Work instructions:
Format the data as a JSON list of strings, starting with its first line and going on through the line containing "click(x=1283, y=878)", with one string per line, both ends included and blank lines left out.

Given entries:
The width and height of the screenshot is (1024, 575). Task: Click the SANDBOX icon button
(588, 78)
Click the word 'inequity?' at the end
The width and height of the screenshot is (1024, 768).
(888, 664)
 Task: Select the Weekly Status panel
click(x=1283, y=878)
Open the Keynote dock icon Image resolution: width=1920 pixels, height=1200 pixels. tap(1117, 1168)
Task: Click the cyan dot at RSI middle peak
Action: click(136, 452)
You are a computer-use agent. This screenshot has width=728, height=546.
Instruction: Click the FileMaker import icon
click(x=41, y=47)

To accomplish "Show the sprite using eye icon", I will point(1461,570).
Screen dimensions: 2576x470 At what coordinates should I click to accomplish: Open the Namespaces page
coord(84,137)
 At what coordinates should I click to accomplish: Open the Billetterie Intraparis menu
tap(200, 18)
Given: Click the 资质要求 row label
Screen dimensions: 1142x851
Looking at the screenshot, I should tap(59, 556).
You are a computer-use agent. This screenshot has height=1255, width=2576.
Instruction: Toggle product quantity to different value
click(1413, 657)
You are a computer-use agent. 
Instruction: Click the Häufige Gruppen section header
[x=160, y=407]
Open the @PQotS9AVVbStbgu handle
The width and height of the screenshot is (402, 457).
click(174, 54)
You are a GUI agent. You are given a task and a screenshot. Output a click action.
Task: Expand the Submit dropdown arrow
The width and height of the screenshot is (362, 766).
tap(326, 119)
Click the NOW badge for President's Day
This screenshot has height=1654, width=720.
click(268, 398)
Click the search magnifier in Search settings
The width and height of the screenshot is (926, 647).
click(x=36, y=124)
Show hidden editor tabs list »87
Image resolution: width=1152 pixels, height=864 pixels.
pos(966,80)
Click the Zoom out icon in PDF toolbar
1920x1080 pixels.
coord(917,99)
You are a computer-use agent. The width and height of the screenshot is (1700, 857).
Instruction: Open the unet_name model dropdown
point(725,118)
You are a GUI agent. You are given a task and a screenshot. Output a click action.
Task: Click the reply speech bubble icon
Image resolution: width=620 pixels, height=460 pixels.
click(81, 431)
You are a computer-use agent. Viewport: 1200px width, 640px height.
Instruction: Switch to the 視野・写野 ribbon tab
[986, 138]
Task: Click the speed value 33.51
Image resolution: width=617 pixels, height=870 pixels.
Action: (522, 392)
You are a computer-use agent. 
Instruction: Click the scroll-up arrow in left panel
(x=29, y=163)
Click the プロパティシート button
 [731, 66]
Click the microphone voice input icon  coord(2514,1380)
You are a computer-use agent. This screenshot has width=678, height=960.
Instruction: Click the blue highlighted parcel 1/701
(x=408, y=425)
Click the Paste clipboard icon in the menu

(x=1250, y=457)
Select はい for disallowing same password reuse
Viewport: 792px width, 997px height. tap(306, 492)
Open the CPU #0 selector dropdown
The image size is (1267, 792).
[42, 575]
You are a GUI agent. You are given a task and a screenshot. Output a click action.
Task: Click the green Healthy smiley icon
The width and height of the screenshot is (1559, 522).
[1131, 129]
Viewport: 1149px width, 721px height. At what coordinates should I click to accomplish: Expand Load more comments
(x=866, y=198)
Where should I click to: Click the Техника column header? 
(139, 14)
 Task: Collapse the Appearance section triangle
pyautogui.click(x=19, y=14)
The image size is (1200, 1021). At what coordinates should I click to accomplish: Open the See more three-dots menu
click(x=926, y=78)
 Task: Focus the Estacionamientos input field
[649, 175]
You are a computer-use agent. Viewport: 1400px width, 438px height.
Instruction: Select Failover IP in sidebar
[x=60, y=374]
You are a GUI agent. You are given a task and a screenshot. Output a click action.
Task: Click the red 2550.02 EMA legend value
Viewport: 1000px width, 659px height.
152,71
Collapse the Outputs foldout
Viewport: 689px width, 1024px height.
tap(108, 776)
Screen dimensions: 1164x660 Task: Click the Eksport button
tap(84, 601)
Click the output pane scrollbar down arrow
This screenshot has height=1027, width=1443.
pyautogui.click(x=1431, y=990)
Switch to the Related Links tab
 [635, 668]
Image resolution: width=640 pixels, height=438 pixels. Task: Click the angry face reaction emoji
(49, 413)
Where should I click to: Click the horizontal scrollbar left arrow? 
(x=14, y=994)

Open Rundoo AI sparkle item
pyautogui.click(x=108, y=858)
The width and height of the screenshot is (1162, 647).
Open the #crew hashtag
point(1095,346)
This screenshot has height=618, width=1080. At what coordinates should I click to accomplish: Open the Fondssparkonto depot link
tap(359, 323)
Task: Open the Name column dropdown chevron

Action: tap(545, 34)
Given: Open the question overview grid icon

The result:
[
  "The width and height of the screenshot is (1024, 575). Task: Click the SANDBOX icon button",
  "(588, 78)",
  "Click the word 'inequity?' at the end",
  "The width and height of the screenshot is (1024, 768).",
  "(888, 664)",
  " Task: Select the Weekly Status panel",
  "click(x=1283, y=878)"
]